Nell’immaginario dei patrioti italiani, l’”austriaco” aveva ormai
assunto e riunito assieme i caratteri del nemico convenzionale,
ovvero individuabile in una precisa realtà statuale; del nemico
politico, in quanto ostile ai valori ideologici posti in gioco dal popolo-nazione; e infine del nemico criminale, a causa della sua
disponibilità al massacro. Con questo nemico assoluto siamo di
fronte a un’inedita immagine di avversario, che presentava la
doppiezza di chi associa alla regolarità dell’uniforme e dell’inquadramento militare una sfrenata smania di rapina e distruzione, che talvolta gli stessi comandanti, dopo averla aizzata con
una speciale licenza, faticavano a contenere. A quell’avversario, chiaramente “esterno” perché straniero, si associava il nemico “interno” rappresentato dai collaborazionisti locali, che
esercitando generalmente attività di spionaggio non tardavano
a suscitare lo sdegno della popolazione, perdendo di fatto ai
suoi occhi ogni diritto di cittadinanza in quanto traditori. Siamo
così nell’anticamera di una guerra civile moderna, di natura
eminentemente politica (almeno in tutti i molti casi in cui la Chiesa rifiutò di legittimare una parte specifica, facendo mancare la
motivazione religiosa come ulteriore elemento di divisione).

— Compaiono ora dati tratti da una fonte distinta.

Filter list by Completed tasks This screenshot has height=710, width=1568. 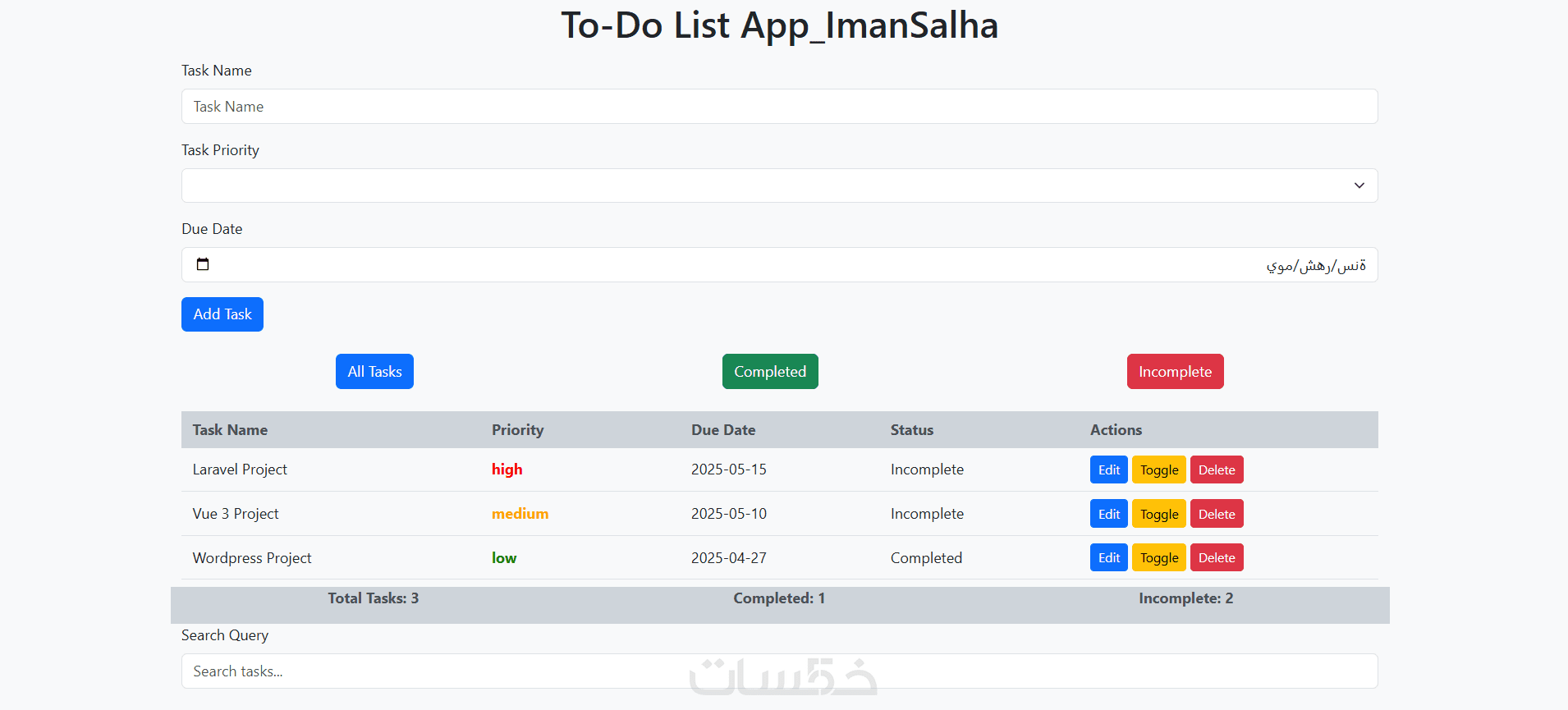coord(770,372)
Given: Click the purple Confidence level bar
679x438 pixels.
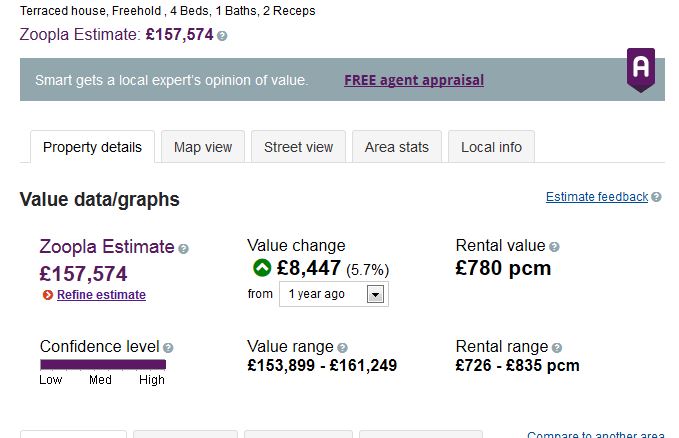Looking at the screenshot, I should click(102, 365).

L’elemento più originale della costruzione del “nemico” nel nostro Risorgimento, però, è forse l’interscambiabilità del termine
di “tedesco”, che veniva comunemente impiegato anche per
identificare gli Austriaci. Logicamente era soprattutto l’unità linguistica a confonderli in un’unica popolazione, ma vi fu certamente anche l’intenzione di caricare sugli Austriaci il fardello di
ostilità storica con gli affini Tedeschi, accumulatasi fin dai tempi di Tacito e soprattutto nella storia imperiale germanica a cui
l’Austria era estranea. Nel corso della seconda metà dell’Ottocento, dunque, un oramai indistinto “tedesco” – fluttuante tra
Austria e Prussia/Germania – veniva pesantemente criminalizzato prima per la sua qualità di carceriere di quell’enorme “prigione di popoli” che era divenuto l’impero Austriaco, poi per
quell’inarrestabile militarismo prussiano che, se pur sfruttato
dagli Italiani per vincere la terza guerra d’indipendenza, si profilava indubbiamente come uno dei principali elementi di squilibrio nell’Europa di fine secolo (sia per l’elevato livello tecnologico che per le ideologie correnti volte a realizzare il pangermanesimo). Così, a dispetto dell’ingresso dell’Italia nella Triplice Alleanza, a rafforzare l’immagine negativa del “tedesco” contribuirono tanto le memorie risorgimentali quanto le guerre prussiane degli anni ’60, amalgamando i tratti odiosi dell’invasore
con la durezza del soldato prussiano (non è un caso che qualche decennio più tardi la propaganda fascista, con la forza prescrittiva delle veline del Min.Cul.Pop., sostituisse tutti i termini
già in uso con quello, meno compromesso ideologicamente, di
“germanico”, facendo cadere al tempo stesso ogni riferimento
esplicito al nemico delle guerre d’indipendenza).
Le conseguenze del processo dispiegatosi a partire dalla Rivoluzione francese furono sostanzialmente due. In primo luogo i
conflitti, in circostanze eccezionali, subiscono una radicalizzazione, che creò i presupposti per un di più di violenza e brutalità. In secondo luogo, l’idea del “nemico”, spesso alimentata
intenzionalmente, contribuì a consolidare le identità dei soggetti politici in gioco, rafforzando allo stesso tempo la relazione
di polarità che le legava in un rapporto Noi/Loro, Bene/Male.
Entrambi gli aspetti delineati furono essenziali per quella mobilitazione delle masse che avrebbe poi avuto tanta parte nella
politica e nelle guerre del Novecento.